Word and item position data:
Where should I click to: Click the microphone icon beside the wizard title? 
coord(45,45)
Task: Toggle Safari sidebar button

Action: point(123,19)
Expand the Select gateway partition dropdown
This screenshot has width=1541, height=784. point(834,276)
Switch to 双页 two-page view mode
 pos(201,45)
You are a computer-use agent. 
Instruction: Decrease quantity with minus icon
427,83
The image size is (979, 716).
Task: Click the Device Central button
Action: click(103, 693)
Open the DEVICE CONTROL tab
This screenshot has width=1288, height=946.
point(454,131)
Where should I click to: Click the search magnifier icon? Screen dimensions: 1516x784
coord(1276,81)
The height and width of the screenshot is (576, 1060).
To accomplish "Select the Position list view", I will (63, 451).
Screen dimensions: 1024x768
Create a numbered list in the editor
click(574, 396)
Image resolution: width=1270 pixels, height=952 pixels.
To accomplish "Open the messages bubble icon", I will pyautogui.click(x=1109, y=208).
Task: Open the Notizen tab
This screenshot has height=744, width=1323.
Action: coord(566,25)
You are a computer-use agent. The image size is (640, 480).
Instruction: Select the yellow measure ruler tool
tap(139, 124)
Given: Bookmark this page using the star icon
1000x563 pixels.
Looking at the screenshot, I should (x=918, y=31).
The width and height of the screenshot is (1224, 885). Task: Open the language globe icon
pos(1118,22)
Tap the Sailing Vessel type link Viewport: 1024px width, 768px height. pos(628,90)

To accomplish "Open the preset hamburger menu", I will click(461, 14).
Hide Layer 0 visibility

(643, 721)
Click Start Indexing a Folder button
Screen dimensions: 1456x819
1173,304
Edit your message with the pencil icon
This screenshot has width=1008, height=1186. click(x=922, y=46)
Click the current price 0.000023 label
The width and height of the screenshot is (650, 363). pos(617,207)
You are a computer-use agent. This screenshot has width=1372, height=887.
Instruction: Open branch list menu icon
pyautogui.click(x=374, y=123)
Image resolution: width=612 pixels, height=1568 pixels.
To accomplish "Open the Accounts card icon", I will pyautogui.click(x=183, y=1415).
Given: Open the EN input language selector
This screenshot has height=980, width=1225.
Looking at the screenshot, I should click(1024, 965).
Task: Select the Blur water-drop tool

**Task:** Output the lines from the start of the items through the line containing "point(454,131)", inclusive, and reproduce them without changes.

**Final answer:**
Where should I click to: Click the microphone icon beside the wizard title? 
coord(45,45)
Task: Toggle Safari sidebar button

Action: point(123,19)
Expand the Select gateway partition dropdown
This screenshot has width=1541, height=784. point(834,276)
Switch to 双页 two-page view mode
 pos(201,45)
You are a computer-use agent. 
Instruction: Decrease quantity with minus icon
427,83
The image size is (979, 716).
Task: Click the Device Central button
Action: click(103, 693)
Open the DEVICE CONTROL tab
This screenshot has width=1288, height=946.
point(454,131)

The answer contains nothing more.